SUPPLIED MATERIAL:
*** Begin section ***

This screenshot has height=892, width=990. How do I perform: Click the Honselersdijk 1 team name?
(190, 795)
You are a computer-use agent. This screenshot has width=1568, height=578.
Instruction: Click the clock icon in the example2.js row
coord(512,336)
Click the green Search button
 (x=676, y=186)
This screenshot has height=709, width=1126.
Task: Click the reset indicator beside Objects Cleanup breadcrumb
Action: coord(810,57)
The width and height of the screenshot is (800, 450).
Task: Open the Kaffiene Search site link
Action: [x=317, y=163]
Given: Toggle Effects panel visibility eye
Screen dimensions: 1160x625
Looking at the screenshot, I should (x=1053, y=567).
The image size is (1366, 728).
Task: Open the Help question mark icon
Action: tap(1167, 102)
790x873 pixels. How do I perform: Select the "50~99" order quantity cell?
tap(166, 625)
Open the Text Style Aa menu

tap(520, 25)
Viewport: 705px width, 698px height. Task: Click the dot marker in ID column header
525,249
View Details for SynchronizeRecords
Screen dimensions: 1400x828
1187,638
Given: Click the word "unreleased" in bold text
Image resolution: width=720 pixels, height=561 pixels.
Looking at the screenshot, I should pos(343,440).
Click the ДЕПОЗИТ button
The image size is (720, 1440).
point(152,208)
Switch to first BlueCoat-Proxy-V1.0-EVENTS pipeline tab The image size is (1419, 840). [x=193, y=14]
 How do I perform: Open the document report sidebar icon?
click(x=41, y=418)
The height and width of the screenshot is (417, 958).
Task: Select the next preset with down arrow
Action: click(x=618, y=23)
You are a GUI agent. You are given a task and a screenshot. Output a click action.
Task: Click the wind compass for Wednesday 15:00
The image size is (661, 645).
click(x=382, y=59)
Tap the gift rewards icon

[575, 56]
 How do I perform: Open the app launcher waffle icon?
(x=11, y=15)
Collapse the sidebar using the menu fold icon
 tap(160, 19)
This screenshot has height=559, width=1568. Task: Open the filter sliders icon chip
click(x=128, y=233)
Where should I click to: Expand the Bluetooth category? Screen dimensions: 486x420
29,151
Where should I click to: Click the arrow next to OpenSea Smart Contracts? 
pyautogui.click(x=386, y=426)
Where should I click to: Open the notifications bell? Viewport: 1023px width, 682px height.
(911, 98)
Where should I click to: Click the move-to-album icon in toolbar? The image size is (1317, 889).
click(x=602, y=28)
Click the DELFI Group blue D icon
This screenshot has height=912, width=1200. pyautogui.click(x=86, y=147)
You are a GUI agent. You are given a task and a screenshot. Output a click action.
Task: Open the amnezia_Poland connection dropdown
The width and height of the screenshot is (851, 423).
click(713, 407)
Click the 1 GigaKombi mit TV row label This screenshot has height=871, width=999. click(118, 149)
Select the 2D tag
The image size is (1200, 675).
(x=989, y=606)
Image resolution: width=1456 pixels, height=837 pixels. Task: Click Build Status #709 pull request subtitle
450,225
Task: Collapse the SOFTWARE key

*** End section ***

WHAT YOU HAVE TO DO: All lines in the data above from the one with "Viewport: 705px width, 698px" through the one with "Task: Open the amnezia_Poland" must be repeated exactly, and no others.

REPLY TO THE EXERCISE:
Viewport: 705px width, 698px height. Task: Click the dot marker in ID column header
525,249
View Details for SynchronizeRecords
Screen dimensions: 1400x828
1187,638
Given: Click the word "unreleased" in bold text
Image resolution: width=720 pixels, height=561 pixels.
Looking at the screenshot, I should pos(343,440).
Click the ДЕПОЗИТ button
The image size is (720, 1440).
point(152,208)
Switch to first BlueCoat-Proxy-V1.0-EVENTS pipeline tab The image size is (1419, 840). [x=193, y=14]
 How do I perform: Open the document report sidebar icon?
click(x=41, y=418)
The height and width of the screenshot is (417, 958).
Task: Select the next preset with down arrow
Action: click(x=618, y=23)
You are a GUI agent. You are given a task and a screenshot. Output a click action.
Task: Click the wind compass for Wednesday 15:00
The image size is (661, 645).
click(x=382, y=59)
Tap the gift rewards icon

[575, 56]
 How do I perform: Open the app launcher waffle icon?
(x=11, y=15)
Collapse the sidebar using the menu fold icon
 tap(160, 19)
This screenshot has height=559, width=1568. Task: Open the filter sliders icon chip
click(x=128, y=233)
Where should I click to: Expand the Bluetooth category? Screen dimensions: 486x420
29,151
Where should I click to: Click the arrow next to OpenSea Smart Contracts? 
pyautogui.click(x=386, y=426)
Where should I click to: Open the notifications bell? Viewport: 1023px width, 682px height.
(911, 98)
Where should I click to: Click the move-to-album icon in toolbar? The image size is (1317, 889).
click(x=602, y=28)
Click the DELFI Group blue D icon
This screenshot has height=912, width=1200. pyautogui.click(x=86, y=147)
You are a GUI agent. You are given a task and a screenshot. Output a click action.
Task: Open the amnezia_Poland connection dropdown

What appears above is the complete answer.